Series · LLM Engineering · Chapter 6

LLM Engineering (6): Long Context — RoPE, YaRN, Sinks

How RoPE encodes position, why naive extension breaks, NTK-aware and YaRN scaling, ALiBi vs RoPE, attention sinks for streaming, and why 1M-context claims often fail at retrieval.

“1M token context” is one of the most over-claimed numbers in LLMs. A model can attend to 1M tokens — that’s an architecture statement. A model can use information at position 800K to answer a question — that’s a behavior statement, and it’s more challenging. This chapter covers the math of position encoding, the engineering tricks that extend context beyond the training length, and why most long-context claims fail needle-in-a-haystack tests.

The history of long-context LLMs in three acts. Act one (2017-2021): models were trained at 512-2048 tokens because attention is $O(n^2)$ and that’s what fit. Act two (2022-2023): efficient attention kernels (FlashAttention, Dao 2022 ) made longer training feasible, and post-hoc context extension techniques (Position Interpolation, NTK-aware scaling, YaRN) let practitioners push pre-trained checkpoints from 4K to 32K and beyond. Act three (2024-2026): native long-context training (Llama 3.1’s 128K, Gemini’s 1-2M, Claude’s 200K) became standard, but the gap between attendable context and useful context remained — and that’s what this chapter is mostly about.

LLM Engineering (6): Long Context — RoPE, YaRN, Sinks — Chapter overview


Position is not free#

Self-attention is permutation invariant. Without a position signal the model can’t tell “the cat sat on the mat” from “the mat sat on the cat.” Three answers to “how to inject position”:

  1. Sinusoidal absolute (original Transformer): add $\sin/\cos$ functions of position to the token embedding before layer 1.
  2. Learned absolute: learn a position embedding per absolute index up to max length. Used by GPT-2, BERT.
  3. Rotary (RoPE): rotate Q and K vectors by an angle proportional to position, inside every attention layer. Used by LLaMA, Qwen, Mistral, DeepSeek.

RoPE won. It’s the position encoding in every credible 2026 LLM I know. Two reasons: it injects position at every layer (better signal), and the relative position naturally emerges from the dot product, which is what attention needs.

A fourth answer, ALiBi (attention with linear bias), competed seriously around 2022 and lost; we’ll cover it later in this chapter as the most interesting alternative path. A fifth, xPos (Sun et al., 2022), refines RoPE by adding a length-dependent decay for more stable extrapolation. It’s used in DeepSeek and a few other modern models, but the core idea remains RoPE with some engineering polish.

RoPE: the math#

fig1: RoPE rotation visualization

$$\theta_i = b^{-2i/d}, \quad i = 0, 1, ..., d/2 - 1$$

with $b$ the rope base (default 10,000). Each pair of dimensions $(2i, 2i+1)$ rotates at frequency $\theta_i$ . Lower-index pairs rotate fast (carry fine-grained position), higher-index pairs rotate slow (carry coarse position).

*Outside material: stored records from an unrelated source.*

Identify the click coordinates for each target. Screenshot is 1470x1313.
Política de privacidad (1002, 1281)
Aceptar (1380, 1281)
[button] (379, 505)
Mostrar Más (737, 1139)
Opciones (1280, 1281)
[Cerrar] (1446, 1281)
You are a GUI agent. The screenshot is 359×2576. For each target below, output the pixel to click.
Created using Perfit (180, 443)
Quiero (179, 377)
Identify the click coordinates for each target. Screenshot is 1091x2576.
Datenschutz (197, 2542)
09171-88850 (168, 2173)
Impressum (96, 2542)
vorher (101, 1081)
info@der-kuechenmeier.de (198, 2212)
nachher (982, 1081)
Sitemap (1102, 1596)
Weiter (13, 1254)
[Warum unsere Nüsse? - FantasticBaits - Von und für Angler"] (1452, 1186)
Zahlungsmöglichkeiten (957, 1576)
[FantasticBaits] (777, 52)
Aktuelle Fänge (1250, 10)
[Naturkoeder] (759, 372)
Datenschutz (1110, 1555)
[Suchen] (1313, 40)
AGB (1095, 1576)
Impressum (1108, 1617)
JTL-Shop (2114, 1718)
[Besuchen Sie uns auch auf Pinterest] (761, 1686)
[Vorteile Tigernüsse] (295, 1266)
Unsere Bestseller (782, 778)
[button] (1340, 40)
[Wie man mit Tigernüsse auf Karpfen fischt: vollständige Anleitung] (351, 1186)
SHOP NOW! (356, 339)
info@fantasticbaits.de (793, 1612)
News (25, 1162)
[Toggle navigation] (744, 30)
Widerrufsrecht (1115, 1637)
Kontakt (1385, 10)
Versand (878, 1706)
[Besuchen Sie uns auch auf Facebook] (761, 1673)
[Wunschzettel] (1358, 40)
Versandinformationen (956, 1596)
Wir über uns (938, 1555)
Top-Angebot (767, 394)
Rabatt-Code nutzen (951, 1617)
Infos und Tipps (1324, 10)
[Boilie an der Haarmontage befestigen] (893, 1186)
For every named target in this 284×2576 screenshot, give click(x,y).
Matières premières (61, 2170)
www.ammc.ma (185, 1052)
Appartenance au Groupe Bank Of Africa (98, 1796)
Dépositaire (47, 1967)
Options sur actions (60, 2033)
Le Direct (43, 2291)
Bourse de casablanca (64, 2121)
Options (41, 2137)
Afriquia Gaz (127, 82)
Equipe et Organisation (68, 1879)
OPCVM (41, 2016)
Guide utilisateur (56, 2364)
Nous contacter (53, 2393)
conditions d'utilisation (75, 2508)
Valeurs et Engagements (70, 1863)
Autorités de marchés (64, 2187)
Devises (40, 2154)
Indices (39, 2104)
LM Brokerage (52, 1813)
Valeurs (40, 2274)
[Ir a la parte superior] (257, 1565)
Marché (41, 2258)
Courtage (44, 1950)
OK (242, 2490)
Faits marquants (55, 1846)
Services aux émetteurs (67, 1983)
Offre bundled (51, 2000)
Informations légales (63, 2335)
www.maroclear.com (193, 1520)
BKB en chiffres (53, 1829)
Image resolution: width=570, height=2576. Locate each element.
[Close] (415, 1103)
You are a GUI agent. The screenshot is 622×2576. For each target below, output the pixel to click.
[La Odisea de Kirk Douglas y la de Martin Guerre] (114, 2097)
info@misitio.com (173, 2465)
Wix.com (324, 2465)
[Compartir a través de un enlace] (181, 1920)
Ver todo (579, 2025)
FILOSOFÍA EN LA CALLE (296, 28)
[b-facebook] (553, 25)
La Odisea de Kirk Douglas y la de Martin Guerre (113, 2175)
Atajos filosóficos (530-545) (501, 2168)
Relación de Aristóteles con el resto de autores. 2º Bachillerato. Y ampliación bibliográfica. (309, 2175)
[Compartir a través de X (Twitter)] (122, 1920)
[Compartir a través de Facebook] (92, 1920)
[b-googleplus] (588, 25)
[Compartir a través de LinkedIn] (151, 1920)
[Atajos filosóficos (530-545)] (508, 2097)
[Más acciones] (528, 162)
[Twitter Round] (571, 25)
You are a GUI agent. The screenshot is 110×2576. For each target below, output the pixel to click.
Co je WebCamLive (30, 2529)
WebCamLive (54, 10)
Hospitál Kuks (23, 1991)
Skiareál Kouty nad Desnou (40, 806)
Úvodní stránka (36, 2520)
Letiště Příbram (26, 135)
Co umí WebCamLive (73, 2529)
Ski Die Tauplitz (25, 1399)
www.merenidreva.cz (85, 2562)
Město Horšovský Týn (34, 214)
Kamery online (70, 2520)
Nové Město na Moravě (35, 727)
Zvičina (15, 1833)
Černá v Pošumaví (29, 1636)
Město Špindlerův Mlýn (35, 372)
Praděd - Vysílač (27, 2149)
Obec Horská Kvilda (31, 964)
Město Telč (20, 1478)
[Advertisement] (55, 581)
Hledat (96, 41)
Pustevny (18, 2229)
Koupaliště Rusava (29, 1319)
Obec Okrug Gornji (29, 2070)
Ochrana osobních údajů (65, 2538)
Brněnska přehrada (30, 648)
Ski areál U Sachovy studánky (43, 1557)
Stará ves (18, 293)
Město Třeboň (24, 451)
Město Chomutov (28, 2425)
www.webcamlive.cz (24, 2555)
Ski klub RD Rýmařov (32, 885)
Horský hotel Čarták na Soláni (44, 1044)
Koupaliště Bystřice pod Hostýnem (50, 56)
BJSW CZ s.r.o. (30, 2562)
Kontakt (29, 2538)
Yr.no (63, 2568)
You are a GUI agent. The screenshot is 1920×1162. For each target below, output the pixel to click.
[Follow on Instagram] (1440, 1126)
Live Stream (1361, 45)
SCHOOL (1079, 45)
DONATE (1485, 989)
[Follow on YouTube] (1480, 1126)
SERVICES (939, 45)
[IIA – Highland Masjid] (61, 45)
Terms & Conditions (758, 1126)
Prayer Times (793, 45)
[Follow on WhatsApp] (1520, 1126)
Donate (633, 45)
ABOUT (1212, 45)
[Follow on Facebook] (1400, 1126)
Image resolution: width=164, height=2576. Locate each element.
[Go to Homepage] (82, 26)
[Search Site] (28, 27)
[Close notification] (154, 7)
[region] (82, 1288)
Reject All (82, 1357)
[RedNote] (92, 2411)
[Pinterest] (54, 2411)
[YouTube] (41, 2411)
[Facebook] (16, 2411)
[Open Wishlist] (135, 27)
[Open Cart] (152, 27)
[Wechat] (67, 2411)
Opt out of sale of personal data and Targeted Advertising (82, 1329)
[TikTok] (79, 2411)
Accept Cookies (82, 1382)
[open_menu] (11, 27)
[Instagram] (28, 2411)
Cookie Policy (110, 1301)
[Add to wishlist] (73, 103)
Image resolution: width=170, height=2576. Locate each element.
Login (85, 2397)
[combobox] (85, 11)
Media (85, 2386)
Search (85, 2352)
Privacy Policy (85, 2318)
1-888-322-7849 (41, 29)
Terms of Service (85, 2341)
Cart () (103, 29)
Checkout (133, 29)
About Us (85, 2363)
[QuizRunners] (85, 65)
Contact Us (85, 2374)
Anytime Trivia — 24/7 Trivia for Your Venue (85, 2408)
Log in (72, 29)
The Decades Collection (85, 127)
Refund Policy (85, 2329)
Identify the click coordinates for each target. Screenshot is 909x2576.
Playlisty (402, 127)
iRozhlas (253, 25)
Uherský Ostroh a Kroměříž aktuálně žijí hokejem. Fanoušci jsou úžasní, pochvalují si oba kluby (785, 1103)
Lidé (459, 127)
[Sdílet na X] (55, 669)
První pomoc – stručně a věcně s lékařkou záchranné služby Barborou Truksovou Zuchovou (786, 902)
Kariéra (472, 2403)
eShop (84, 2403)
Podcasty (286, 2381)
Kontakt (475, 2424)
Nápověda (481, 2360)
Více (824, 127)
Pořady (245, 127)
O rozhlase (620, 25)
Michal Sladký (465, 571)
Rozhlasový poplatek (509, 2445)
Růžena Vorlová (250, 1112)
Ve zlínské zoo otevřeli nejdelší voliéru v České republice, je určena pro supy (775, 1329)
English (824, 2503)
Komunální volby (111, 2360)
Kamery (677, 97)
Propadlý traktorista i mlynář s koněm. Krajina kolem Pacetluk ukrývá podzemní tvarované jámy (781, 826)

$$\langle R(m\theta) q, R(n\theta) k \rangle = \langle q, R((n-m)\theta) k \rangle.$$

This is what makes RoPE work at extrapolation: the model doesn’t see absolute position 50K, it sees a relative offset of $-3$ from the current token, which it has seen a billion times during training.

 1
 2
 3
 4
 5
 6
 7
 8
 9
10
11
12
13
14
def rotate_half(x):
    x1, x2 = x[..., :x.shape[-1]//2], x[..., x.shape[-1]//2:]
    return torch.cat((-x2, x1), dim=-1)

def apply_rope(q, k, cos, sin):
    return q * cos + rotate_half(q) * sin, k * cos + rotate_half(k) * sin

# precompute cos/sin tables
def rope_cos_sin(seq_len, dim, base=10000.0, device="cuda"):
    inv_freq = 1.0 / (base ** (torch.arange(0, dim, 2, device=device).float() / dim))
    t = torch.arange(seq_len, device=device).float()
    freqs = torch.einsum("i,j->ij", t, inv_freq)
    emb = torch.cat([freqs, freqs], dim=-1)
    return emb.cos()[None, None, :, :], emb.sin()[None, None, :, :]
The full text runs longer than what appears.